=== RECORD EXTRACTS ===
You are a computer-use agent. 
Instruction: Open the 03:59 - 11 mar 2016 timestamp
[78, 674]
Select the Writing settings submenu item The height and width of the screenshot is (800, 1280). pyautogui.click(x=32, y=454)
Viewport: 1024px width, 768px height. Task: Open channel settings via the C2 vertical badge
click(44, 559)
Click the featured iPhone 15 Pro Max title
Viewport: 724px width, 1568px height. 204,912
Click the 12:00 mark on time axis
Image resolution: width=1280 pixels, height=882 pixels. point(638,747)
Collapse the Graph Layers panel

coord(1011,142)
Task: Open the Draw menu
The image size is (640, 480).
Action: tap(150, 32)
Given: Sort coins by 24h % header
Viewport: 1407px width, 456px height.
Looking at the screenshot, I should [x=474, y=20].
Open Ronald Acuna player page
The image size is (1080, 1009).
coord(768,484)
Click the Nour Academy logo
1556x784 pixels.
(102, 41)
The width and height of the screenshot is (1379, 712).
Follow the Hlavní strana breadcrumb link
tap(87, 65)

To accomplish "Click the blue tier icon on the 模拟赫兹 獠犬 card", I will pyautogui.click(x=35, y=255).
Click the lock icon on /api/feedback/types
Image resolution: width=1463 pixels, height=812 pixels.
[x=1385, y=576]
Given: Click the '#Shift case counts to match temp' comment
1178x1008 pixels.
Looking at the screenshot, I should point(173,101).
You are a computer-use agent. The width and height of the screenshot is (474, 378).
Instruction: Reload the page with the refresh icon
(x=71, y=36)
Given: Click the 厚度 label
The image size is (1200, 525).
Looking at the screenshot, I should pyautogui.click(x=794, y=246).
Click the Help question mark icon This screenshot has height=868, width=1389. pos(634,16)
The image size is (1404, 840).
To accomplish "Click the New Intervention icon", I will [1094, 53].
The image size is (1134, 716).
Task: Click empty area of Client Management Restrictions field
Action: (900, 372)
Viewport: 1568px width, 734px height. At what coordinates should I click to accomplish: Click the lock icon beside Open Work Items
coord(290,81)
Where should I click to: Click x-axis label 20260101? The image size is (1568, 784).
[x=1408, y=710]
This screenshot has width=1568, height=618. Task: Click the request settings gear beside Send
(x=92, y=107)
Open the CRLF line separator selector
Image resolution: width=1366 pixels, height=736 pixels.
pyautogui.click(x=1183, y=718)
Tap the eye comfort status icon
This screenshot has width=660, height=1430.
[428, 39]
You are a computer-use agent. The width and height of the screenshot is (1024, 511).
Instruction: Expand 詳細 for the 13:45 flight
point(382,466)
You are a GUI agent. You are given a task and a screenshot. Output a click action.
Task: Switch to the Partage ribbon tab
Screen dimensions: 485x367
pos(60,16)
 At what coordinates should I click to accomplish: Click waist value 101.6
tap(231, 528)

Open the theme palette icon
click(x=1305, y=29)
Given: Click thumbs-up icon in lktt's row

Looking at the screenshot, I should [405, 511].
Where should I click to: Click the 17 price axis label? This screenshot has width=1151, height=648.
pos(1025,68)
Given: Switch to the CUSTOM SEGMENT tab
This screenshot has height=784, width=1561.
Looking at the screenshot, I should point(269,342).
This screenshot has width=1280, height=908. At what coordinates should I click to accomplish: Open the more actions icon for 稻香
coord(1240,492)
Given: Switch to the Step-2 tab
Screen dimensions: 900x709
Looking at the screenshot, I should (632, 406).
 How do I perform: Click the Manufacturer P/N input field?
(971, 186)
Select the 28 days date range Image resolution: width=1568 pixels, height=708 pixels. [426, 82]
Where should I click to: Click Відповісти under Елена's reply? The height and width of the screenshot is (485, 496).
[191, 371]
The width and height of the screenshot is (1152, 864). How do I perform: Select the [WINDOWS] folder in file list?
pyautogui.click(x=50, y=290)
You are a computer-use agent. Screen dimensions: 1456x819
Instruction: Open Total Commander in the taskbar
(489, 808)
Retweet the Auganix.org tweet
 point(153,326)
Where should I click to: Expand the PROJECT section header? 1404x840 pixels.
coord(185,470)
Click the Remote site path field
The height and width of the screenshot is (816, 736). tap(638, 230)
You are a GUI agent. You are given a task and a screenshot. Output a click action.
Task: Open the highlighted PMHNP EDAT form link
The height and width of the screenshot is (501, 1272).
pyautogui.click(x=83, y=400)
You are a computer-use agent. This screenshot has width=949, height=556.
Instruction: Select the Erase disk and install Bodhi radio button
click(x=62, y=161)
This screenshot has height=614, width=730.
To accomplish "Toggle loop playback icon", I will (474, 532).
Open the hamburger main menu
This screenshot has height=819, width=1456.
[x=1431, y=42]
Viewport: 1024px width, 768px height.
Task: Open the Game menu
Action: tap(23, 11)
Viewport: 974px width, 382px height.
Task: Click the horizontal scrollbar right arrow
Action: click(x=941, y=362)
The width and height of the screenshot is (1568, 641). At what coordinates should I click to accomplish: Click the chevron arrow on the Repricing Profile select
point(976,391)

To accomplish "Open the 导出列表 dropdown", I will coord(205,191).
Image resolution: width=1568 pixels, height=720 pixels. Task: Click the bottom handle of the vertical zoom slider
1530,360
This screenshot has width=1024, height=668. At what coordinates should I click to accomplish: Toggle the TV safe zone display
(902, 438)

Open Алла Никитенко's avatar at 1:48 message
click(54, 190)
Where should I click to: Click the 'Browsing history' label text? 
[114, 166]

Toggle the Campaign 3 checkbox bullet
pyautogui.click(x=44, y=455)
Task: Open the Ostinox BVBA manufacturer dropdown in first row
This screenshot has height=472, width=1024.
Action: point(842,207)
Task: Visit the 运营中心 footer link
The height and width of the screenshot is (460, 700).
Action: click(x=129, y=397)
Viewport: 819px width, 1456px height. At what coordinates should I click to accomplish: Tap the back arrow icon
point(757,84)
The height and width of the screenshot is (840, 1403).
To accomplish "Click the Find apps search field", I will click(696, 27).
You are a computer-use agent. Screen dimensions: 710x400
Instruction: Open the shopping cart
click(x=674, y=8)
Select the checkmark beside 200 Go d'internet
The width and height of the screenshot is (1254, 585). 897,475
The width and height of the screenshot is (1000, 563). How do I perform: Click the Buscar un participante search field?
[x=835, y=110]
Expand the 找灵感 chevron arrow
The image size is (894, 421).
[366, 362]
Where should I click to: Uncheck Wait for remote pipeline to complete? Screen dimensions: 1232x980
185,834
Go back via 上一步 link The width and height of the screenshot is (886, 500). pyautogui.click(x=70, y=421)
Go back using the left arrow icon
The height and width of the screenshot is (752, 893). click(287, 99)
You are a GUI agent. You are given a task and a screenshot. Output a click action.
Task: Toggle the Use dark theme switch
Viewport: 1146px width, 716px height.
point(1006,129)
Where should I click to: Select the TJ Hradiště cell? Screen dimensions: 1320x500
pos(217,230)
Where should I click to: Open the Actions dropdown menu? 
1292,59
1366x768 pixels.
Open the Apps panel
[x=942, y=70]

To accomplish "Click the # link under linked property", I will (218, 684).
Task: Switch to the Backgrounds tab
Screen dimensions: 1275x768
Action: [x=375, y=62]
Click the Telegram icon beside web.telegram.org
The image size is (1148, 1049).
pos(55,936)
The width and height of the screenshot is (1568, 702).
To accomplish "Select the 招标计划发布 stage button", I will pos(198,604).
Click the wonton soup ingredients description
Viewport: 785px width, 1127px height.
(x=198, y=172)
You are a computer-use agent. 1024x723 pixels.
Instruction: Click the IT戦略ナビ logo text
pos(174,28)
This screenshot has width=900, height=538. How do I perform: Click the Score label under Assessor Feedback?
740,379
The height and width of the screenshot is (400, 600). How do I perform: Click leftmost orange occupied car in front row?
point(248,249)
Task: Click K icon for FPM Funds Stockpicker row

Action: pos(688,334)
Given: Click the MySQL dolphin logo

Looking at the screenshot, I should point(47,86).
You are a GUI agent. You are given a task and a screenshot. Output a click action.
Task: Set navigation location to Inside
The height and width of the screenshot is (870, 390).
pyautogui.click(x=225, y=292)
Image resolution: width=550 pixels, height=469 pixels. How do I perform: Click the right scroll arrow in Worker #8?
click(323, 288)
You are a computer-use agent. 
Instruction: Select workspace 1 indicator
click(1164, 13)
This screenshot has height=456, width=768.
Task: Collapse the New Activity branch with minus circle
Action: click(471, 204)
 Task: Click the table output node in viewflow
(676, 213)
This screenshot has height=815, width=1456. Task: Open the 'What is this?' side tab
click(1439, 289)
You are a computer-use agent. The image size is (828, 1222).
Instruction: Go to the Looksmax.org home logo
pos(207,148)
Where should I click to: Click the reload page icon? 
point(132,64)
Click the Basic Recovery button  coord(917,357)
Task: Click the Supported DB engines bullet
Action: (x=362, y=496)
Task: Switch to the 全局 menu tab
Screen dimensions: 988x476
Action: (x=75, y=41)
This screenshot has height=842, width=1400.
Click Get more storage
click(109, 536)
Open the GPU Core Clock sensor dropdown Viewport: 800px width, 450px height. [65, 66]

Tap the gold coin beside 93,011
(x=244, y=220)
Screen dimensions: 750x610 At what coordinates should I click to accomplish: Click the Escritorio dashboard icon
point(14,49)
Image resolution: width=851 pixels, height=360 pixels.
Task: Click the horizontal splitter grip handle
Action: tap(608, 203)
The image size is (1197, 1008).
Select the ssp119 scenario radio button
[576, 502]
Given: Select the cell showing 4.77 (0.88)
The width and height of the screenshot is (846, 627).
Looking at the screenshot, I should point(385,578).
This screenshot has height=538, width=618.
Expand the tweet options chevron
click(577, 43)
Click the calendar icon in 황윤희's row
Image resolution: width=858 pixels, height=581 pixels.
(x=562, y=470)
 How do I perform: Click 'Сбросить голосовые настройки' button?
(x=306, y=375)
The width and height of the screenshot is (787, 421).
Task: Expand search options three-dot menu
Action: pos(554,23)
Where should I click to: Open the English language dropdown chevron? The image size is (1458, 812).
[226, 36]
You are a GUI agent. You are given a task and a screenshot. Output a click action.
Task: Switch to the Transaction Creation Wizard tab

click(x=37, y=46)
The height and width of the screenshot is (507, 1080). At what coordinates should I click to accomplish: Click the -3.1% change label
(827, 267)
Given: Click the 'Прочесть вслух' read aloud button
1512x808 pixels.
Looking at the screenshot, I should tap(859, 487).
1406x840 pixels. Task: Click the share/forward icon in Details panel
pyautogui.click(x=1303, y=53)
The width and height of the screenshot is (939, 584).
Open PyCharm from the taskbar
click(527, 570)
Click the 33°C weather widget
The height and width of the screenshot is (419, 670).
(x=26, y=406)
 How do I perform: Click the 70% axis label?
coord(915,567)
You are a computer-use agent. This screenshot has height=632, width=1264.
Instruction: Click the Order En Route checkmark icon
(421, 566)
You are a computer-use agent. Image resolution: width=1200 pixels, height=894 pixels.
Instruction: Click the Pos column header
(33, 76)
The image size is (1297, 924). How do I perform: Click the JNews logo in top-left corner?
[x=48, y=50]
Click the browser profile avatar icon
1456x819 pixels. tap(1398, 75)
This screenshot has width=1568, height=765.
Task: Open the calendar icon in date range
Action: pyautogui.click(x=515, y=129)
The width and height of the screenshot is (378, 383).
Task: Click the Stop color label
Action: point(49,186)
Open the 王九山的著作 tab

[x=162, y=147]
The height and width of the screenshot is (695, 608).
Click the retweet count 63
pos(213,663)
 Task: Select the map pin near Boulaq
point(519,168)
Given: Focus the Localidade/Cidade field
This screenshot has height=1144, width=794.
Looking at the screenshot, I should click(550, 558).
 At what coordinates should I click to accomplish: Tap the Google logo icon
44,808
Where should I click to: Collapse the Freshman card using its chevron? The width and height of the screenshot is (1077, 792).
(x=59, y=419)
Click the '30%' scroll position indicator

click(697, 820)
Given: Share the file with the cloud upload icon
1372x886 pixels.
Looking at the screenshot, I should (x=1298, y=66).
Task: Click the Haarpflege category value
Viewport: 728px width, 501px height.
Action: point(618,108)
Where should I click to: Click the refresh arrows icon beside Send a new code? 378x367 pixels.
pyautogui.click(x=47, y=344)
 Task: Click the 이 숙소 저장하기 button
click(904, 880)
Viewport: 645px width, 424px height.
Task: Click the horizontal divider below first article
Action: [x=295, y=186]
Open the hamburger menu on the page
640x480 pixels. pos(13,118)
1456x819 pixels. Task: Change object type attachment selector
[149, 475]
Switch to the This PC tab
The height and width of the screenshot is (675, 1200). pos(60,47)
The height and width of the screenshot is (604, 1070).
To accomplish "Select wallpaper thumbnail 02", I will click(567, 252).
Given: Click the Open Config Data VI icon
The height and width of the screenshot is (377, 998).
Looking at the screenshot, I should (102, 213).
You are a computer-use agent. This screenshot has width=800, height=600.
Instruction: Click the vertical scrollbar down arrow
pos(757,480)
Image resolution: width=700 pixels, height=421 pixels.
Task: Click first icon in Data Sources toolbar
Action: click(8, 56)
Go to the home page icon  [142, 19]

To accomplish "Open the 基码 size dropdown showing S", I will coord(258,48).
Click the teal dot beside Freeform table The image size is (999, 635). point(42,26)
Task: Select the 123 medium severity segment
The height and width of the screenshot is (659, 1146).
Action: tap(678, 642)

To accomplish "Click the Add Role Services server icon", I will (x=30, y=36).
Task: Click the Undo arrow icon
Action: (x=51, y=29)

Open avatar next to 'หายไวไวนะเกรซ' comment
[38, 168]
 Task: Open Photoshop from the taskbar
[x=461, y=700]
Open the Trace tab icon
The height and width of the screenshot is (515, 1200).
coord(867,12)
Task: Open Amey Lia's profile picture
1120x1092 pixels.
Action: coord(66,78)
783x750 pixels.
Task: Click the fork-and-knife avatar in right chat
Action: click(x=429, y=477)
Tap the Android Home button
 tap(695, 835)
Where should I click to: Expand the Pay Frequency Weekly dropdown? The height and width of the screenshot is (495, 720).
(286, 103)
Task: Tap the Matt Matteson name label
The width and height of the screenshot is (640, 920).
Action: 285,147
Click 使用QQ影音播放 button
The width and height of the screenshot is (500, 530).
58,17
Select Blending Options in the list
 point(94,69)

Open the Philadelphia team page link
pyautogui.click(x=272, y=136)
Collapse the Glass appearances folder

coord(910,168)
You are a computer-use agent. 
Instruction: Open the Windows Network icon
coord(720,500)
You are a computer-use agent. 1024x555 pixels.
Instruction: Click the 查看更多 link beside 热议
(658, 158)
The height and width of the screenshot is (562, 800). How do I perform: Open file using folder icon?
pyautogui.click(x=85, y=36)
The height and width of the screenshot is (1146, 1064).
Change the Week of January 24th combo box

=== REQUIRED TASK ===
Reproduce the stretch of records from the line containing "This screenshot has height=614, width=730." through the line containing "click(54, 190)", both included, without any changes.

=== WRITTEN RESPONSE ===
This screenshot has height=614, width=730.
To accomplish "Toggle loop playback icon", I will (474, 532).
Open the hamburger main menu
This screenshot has height=819, width=1456.
[x=1431, y=42]
Viewport: 1024px width, 768px height.
Task: Open the Game menu
Action: tap(23, 11)
Viewport: 974px width, 382px height.
Task: Click the horizontal scrollbar right arrow
Action: click(x=941, y=362)
The width and height of the screenshot is (1568, 641). At what coordinates should I click to accomplish: Click the chevron arrow on the Repricing Profile select
point(976,391)

To accomplish "Open the 导出列表 dropdown", I will coord(205,191).
Image resolution: width=1568 pixels, height=720 pixels. Task: Click the bottom handle of the vertical zoom slider
1530,360
This screenshot has width=1024, height=668. At what coordinates should I click to accomplish: Toggle the TV safe zone display
(902, 438)

Open Алла Никитенко's avatar at 1:48 message
click(54, 190)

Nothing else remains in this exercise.